Foto/Rodrigo Garcia/CMU
Vereador Samir Cecílio não revelou detalhes do relatório, mas diz que ele será lido nas primeiras reuniões de novembro
A Comissão Especial de Investigação (CEI) da Câmara Municipal de Uberaba (CMU) concluiu o relatório final sobre o trabalho de apuração na prestação de serviços da Organização Social (OS) Pró-Saúde, responsável pela gestão das Unidades de Pronto-Atendimento (UPAs) dos bairros São Benedito e Parque do Mirante.
Os trabalhos foram concluídos na noite de ontem e hoje os integrantes do colegiado e equipe técnica ainda devem revisar toda a documentação antes da apresentação em plenário. A leitura do relatório, de acordo com o presidente da CEI, Samir Cecílio (PSDB), está prevista para a primeira semana de sessões plenárias do mês de novembro. “Eu conversei com o presidente [da CMU] Luiz Dutra (PMDB) e ele me disse que o relatório deve ser apresentado entre 9 e 13 de novembro”, garantiu Samir, justamente o período da primeira semana de sessões plenárias do mês.
A CEI foi instalada em 1º de junho, com Samir na presidência, Samuel Pereira (PR) como vice-presidente e Borjão (DEM) como relator. O colegiado tinha prazo de 60 dias para a conclusão dos trabalhos, com possibilidade de prorrogação por mais 60 dias, como aconteceu. Desde o início da apuração os integrantes da CEI optaram por trabalhar sem divulgar informações das atividades da comissão. A reportagem do JM apurou que, além da requisição de documentos junto à Secretaria de Saúde, sobre a contratação da OS, os parlamentares também convidaram pessoas ligadas ao setor para esclarecimentos, além de visitarem as unidades de saúde em algumas ocasiões.

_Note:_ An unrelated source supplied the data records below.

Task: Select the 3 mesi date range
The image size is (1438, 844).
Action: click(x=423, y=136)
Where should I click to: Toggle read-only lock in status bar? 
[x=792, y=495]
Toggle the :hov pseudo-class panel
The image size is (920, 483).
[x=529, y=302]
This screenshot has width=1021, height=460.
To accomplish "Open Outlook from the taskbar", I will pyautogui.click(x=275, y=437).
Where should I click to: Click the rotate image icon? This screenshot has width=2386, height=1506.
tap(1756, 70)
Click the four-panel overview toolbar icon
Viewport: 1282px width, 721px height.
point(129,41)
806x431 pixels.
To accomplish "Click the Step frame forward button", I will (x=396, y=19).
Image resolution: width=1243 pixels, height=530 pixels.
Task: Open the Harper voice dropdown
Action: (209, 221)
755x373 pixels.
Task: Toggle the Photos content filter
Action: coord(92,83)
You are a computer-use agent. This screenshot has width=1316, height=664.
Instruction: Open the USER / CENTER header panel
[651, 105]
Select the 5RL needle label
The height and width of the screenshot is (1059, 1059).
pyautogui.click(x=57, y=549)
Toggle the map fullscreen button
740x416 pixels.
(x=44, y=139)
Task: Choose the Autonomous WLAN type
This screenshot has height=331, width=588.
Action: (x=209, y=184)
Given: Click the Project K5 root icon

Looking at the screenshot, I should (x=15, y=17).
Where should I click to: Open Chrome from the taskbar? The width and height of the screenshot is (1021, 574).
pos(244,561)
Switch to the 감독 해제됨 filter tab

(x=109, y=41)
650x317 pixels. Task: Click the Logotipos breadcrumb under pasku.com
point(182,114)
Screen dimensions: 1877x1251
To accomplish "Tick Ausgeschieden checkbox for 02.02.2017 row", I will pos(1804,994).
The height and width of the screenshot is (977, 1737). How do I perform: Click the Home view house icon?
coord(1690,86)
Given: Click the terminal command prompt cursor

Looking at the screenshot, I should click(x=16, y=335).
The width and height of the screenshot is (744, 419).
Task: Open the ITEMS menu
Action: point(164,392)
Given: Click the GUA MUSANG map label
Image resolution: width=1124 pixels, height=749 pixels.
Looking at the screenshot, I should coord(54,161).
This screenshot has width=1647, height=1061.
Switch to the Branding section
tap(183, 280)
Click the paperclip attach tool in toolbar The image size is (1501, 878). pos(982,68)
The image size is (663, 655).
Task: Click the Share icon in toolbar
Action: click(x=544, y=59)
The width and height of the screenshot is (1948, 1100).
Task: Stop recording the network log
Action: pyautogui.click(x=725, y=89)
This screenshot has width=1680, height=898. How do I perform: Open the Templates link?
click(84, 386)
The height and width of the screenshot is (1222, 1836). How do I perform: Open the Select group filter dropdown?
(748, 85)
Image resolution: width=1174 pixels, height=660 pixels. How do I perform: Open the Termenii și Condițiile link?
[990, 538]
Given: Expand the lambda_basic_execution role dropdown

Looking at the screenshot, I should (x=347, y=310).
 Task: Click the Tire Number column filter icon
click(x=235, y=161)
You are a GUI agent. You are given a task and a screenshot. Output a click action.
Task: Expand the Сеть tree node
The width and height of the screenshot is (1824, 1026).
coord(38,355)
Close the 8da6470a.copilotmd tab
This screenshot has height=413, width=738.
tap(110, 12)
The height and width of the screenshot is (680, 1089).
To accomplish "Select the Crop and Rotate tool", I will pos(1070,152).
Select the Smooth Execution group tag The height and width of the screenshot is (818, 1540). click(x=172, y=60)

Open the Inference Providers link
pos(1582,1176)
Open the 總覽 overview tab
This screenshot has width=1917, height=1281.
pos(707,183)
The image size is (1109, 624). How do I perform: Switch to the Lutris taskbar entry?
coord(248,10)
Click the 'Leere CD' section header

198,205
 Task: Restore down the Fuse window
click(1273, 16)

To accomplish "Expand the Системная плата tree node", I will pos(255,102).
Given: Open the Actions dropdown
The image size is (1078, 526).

A CEI foi criada por meio de aprovação de requerimento do vereador Samuel Pereira. O parlamentar justificou que a abertura da comissão se fazia necessária devido “às várias ocorrências de inadequada prestação de serviços aos usuários do SUS, principalmente nos quesitos de falta de profissionais qualificados, não-envio de respostas às solicitações de informações dos vereadores, efetivo cumprimento do Protocolo de Manchester em termos de urgência das patologias abordadas, além de várias denúncias veiculadas em reportagens da imprensa local, demonstrando o mau uso do dinheiro público”.